**Task brief:**
Arrange the items from the line containing "The image size is (1102, 620)." through the line containing "coordinates (292, 622).", inclusive, as a two-column CSV headed input and output, with one row per item. Put each value in a single quoted field, and replace any line breaks with spaces.

**Provided data:**
=-=-=

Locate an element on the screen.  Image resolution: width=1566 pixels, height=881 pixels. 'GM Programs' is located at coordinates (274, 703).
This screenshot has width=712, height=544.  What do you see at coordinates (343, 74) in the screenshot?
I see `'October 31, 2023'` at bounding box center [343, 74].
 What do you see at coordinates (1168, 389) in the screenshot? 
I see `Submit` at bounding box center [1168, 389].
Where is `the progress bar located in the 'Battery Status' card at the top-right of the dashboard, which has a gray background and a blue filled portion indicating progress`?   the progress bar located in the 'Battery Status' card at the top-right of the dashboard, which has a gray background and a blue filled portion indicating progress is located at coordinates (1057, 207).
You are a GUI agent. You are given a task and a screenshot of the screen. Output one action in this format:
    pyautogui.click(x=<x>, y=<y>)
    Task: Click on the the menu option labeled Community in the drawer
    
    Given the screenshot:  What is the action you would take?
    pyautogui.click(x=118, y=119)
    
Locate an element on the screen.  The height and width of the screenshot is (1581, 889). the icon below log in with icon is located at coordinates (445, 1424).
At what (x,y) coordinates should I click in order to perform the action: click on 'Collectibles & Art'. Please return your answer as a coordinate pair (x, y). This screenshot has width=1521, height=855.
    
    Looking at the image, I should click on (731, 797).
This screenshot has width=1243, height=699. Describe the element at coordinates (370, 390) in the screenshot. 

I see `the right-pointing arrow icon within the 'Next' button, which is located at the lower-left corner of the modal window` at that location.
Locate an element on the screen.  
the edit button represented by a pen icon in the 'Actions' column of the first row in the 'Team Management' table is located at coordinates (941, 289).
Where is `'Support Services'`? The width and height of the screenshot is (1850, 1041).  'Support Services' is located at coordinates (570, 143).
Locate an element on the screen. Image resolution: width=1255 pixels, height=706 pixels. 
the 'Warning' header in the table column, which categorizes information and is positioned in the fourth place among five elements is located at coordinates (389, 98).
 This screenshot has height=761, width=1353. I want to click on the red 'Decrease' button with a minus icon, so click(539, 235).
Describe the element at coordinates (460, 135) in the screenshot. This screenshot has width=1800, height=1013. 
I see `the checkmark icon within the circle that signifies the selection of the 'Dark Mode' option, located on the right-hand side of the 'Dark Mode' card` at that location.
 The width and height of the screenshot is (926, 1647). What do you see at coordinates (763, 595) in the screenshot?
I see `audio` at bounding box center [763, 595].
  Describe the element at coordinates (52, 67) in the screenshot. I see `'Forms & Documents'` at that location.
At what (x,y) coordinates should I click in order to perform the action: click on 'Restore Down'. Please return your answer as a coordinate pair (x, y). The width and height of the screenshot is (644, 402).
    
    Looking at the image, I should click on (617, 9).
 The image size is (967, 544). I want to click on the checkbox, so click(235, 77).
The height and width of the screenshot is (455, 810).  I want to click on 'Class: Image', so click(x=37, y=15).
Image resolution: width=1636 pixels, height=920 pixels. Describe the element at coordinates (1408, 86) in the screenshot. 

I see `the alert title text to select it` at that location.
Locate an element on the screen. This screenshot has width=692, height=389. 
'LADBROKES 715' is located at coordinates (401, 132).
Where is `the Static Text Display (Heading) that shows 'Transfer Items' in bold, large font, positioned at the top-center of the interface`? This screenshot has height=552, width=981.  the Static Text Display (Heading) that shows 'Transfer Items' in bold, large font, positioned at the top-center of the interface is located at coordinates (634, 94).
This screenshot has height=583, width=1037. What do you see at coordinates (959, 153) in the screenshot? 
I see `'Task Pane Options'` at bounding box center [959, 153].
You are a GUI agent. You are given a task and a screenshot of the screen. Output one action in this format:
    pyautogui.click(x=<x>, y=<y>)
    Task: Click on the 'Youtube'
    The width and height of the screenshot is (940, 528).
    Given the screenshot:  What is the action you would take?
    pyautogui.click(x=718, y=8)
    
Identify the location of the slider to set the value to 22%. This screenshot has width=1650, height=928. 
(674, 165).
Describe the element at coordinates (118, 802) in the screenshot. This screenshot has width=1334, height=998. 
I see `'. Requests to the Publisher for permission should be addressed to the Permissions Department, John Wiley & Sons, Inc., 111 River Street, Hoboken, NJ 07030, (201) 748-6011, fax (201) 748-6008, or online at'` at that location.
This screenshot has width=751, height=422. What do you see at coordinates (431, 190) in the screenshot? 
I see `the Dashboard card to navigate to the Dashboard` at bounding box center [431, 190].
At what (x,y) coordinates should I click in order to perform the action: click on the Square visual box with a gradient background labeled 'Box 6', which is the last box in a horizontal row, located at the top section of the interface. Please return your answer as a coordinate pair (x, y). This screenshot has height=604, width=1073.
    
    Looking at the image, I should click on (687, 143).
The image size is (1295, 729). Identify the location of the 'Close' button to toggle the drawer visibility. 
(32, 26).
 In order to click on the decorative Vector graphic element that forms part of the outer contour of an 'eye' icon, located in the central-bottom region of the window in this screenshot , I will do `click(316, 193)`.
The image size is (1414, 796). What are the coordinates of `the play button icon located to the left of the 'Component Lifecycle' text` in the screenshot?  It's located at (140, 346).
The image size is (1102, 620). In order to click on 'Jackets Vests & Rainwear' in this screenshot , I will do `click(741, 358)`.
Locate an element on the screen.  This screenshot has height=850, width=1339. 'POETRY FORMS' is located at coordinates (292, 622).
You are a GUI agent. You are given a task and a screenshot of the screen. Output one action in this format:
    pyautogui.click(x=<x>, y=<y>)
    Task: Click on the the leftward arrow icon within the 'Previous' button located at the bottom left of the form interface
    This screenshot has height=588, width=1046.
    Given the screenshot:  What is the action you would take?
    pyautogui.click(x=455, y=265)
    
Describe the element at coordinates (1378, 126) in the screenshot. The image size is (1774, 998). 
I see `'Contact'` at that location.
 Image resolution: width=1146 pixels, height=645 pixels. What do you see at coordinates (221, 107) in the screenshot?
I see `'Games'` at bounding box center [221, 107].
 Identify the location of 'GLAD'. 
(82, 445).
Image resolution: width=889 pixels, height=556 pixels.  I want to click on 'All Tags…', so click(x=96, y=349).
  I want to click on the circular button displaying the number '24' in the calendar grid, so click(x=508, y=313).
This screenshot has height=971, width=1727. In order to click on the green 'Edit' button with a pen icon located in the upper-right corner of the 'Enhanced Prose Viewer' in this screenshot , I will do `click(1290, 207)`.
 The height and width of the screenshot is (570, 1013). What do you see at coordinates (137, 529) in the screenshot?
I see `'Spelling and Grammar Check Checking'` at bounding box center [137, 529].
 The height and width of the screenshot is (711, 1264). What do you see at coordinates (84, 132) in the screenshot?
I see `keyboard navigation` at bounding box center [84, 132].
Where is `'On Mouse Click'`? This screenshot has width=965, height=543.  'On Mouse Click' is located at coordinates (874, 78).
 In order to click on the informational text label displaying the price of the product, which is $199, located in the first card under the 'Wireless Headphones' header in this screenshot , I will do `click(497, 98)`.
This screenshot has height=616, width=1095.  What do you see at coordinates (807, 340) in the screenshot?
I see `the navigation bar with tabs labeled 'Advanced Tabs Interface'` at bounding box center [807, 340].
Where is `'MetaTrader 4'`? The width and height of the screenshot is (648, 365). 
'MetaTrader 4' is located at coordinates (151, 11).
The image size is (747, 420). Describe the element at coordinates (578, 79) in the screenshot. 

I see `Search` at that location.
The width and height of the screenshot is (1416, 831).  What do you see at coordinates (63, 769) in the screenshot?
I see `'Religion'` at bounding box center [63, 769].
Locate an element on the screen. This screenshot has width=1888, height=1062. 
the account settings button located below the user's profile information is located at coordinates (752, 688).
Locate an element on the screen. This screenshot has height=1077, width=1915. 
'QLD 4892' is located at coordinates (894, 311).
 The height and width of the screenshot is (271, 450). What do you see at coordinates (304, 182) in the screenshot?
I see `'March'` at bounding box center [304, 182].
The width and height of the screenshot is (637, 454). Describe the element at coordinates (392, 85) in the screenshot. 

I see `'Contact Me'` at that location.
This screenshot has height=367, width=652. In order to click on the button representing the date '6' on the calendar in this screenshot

=-=-=

**Solution for this problem:**
input,output
"The image size is (1102, 620). In order to click on 'Jackets Vests & Rainwear' in this screenshot",", I will do `click(741, 358)`."
"Locate an element on the screen.","This screenshot has height=850, width=1339. 'POETRY FORMS' is located at coordinates (292, 622)."